The plaintiffs moved to disqualify Mr. Anolic from representing the defendant in this action. The defendant cross-moved to disqualify the plaintiffs from representing themselves in this action. The court below denied defendant’s cross motion and granted the plaintiffs’ motion only to the extent of severing defendant’s counterclaim for slander and disqualifying Mr. Anolic from representing the defendant in connection with that counterclaim. Both parties appeal.

Questions concerning disqualification of attorneys as well as broader questions concerning ethical standards for attorneys are considered in the Code of Professional Responsibility, a series of nine canons promulgated by the American Bar Association and adopted by the New York State Bar Association, effective January 1, 1970 (McKinney’s Cons Laws of NY, Book 29, Judiciary Law, Appendix, p 351). Each canon represents an expression of an axiomatic norm, and the canons are further elucidated in ethical considerations and disciplinary rules. The ethical considerations (EC) are "aspirational in character” and represent desired objectives: the disciplinary rules (DR) are, however, mandatory and violation of the rules may result in appropriate penalties (ibid, p 355). While the provisions of the code do not rise to the status of decisional or statutory law, "the courts should not denigrate them by indifference” (Matter of Weinstock, 40 NY2d 1, 6).

DR 5-101(b) generally provides that a lawyer should not accept employment in contemplated or pending litigation if he *538knows or it is obvious that he ought to be called as a witness. The nature of the defendant’s attorney’s potential testimony here as to allegedly slanderous statements made to him by the plaintiff attorneys constitutes a proper basis for disqualifying him from representing the defendant in connection with the defendant’s counterclaim for slander. The question of the propriety of the plaintiffs’ proceeding pro se herein is clearly within the purview of DR 5-101(B)(3). That section permits lawyer participation and testimony "[i]f the testimony will relate solely to the nature and value of legal services rendered in the case by the lawyer or his firm to the client.” Basically, that is the nature of the testimony that will be required from these plaintiffs, whether represented by others or by themselves, and the disciplinary rule specifically excepts that type of testimony from the category of reasons for disqualification. That these plaintiffs may have to fend off the counterclaims raised by the defendant (failure to perform required services, legal malpractice, slander) is no valid argument for their disqualification. The statute (CPLR 321, subd [a]) specifically provides for prosecution of civil actions by plaintiffs without attorneys and to deny that right is "an abuse of personal liberty” (1 Weinstein-Korn-Miller, NY Civ Prac, par 321:07).

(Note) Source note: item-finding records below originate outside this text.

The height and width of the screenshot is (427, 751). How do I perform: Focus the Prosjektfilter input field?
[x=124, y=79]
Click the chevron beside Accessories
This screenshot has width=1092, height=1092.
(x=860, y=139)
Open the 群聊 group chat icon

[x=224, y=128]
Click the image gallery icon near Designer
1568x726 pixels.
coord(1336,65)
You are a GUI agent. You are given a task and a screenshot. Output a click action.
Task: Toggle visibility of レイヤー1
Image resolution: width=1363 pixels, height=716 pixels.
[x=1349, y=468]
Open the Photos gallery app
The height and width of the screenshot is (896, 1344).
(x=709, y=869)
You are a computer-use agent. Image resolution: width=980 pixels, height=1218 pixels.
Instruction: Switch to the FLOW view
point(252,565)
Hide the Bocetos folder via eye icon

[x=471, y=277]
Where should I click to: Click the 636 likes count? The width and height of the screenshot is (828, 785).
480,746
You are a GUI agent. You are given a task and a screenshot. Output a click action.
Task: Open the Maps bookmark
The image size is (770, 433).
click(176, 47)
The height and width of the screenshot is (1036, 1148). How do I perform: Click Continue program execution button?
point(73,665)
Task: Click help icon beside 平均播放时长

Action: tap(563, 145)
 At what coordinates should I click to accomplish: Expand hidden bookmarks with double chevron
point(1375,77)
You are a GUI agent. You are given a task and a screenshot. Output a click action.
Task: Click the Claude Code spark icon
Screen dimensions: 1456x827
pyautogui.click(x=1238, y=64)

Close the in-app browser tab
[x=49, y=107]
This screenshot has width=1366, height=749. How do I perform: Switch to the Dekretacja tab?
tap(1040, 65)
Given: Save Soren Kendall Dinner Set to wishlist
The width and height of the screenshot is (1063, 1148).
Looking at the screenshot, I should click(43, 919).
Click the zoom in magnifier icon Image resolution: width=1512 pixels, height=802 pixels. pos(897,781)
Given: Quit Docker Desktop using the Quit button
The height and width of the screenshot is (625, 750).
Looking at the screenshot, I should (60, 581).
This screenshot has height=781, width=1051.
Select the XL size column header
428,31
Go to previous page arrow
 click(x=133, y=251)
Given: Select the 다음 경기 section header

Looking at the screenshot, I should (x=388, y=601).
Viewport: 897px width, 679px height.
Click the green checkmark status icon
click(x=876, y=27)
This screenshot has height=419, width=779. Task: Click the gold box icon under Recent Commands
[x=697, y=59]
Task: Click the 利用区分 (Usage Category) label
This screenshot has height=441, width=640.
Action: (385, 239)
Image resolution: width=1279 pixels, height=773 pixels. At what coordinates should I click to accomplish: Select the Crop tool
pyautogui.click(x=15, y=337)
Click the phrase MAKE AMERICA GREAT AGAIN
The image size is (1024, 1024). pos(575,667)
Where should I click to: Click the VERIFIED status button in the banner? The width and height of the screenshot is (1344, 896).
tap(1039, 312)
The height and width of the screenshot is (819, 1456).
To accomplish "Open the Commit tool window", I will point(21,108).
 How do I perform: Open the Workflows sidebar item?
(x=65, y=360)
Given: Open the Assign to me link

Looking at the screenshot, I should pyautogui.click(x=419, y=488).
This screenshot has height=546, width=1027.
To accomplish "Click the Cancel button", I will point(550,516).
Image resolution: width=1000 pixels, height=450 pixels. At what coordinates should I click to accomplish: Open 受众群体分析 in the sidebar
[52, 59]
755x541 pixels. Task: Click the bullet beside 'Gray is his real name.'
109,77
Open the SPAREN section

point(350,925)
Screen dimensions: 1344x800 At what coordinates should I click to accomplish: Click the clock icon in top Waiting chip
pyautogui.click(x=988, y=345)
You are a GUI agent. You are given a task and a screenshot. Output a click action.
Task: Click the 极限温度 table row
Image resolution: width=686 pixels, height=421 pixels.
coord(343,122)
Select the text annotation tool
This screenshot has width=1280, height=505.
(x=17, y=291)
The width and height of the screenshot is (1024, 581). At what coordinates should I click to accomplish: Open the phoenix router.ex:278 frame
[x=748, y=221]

The defendant argues that there were others to whom the slanderous remarks were made, that he may not actually have to use his attorney as a witness, or if he does, he will then use another attorney during that portion of the trial. It is, however, probable that the plaintiffs will and, indeed, may be required to have the defendant’s attorney called as a witness on the slander counterclaim. Thus, even assuming the inapplicability of DR 5-102(A), i.e., where the client will call the attorney, there is little doubt as to the applicability of DR 5-102(B), i.e., where the attorney may be called as a witness other than on behalf of his client. The rationale of the code in requiring the counsel-witness to forego advocacy in the action is well stated in Rav Realty Corp. v Union Fed. Sav. & Loan (63 AD2d 609). "It would be unseemly for counsel to be both witness and advocate on the same case since, as advocate, counsel would be arguing in favor of his own credibility. It furthermore unfairly hampers opposing counsel in his cross-examination of the advocate witness” (see, also, Grossman v Commercial Capital Corp., 59 AD2d 850).

The defendant has failed to establish that were his attorney to be disqualified from representing him on his fourth counter*539claim, he (the defendant) would incur substantial hardship (DR 5-101[B][4]). Defendant only claims that he has the utmost confidence in Mr. Anolic and that he has a right to Mr. Anolic’s representation. No special expertise on Mr. Anolic’s part is alleged, no claim of unique, complex factors is made, nor is there even a claim of financial hardship to the defendant should he be required to hire a different attorney ("financial hardship”, in any event, "is not synonymous with substantial hardship” — see Gross v Commercial Capital Corp., supra).

Concur: Asch, J. P., Tierney and Riccobono, JJ.